§ REQUIREMENTS
**A.** Reproduce everything in the sourcing brief page from "Use this prompt" down to "to a manufacturer.", unchanged.
**B.** Answer these questions using the sourcing brief page:
(i) Which Incoterm should the brief specify as the default?
(ii) What role is the person writing the brief asked to take on?
(iii) What example is given for the target timeline?

§ PASSAGE PROVIDED
◇ ◇ ◇ ◇ ◇ ◇ ◇
Off Prompt

AI Tools for Small Business

Operations

Write a Product Sourcing Brief for a New Supplier

Use this prompt when approaching a new manufacturer or supplier for the first time. It generates a complete, structured sourcing brief (RFQ) that forces all key variables — specs, quantities, Incoterms, certifications, lead times — so suppliers can quote accurately without back-and-forth.

The Prompt

You are an experienced procurement specialist helping a small business owner write a supplier sourcing brief (also called an RFQ) to send to a manufacturer.

Write a structured, professional sourcing brief based on the following information:

Product description: [describe the product in plain language — what it is, what it's made of, how it's used]
Known specifications: [list any dimensions, materials, colors, weights, or technical requirements you already know — leave blank if unknown]
Target order volume: [your initial order quantity, and what you'd expect to order at scale — e.g., "500 units first order, 2,000–3,000 units ongoing"]
Target timeline: [when you need the product — e.g., "first shipment within 14 weeks"]
Selling market: [where you'll sell the product — e.g., "United States retail and e-commerce"]
Target landed cost: [your approximate budget per unit, fully delivered — or state "not yet determined" if you genuinely don't know]

The brief should include the following sections: Product Overview, Technical Specifications, Order Quantities (MOQ and scale), Certification and Compliance Requirements, Packaging Requirements, Delivery Terms (Incoterms — specify FOB as the default unless I've indicated otherwise), Lead Time Requirements, Sample Requirements (specify PPS or counter sample and who pays), Quality Control Expectations, and IP/NDA Requirements.
◇ ◇ ◇ ◇ ◇ ◇ ◇
§ PROVIDED MATERIAL
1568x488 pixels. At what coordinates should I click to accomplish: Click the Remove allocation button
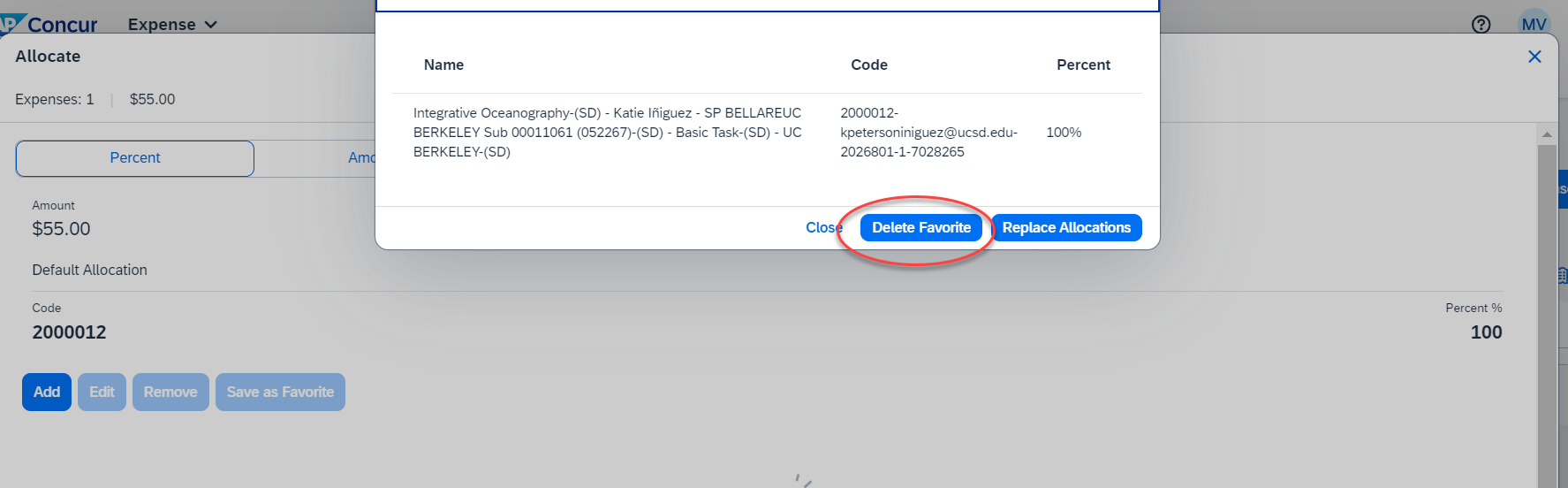click(x=170, y=393)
◇ ◇ ◇ ◇ ◇ ◇ ◇
§ RESPONSES IN ORDER
**A.**
Use this prompt when approaching a new manufacturer or supplier for the first time. It generates a complete, structured sourcing brief (RFQ) that forces all key variables — specs, quantities, Incoterms, certifications, lead times — so suppliers can quote accurately without back-and-forth.

The Prompt

You are an experienced procurement specialist helping a small business owner write a supplier sourcing brief (also called an RFQ) to send to a manufacturer.

**B.**
(i) FOB
(ii) An experienced procurement specialist
(iii) "first shipment within 14 weeks"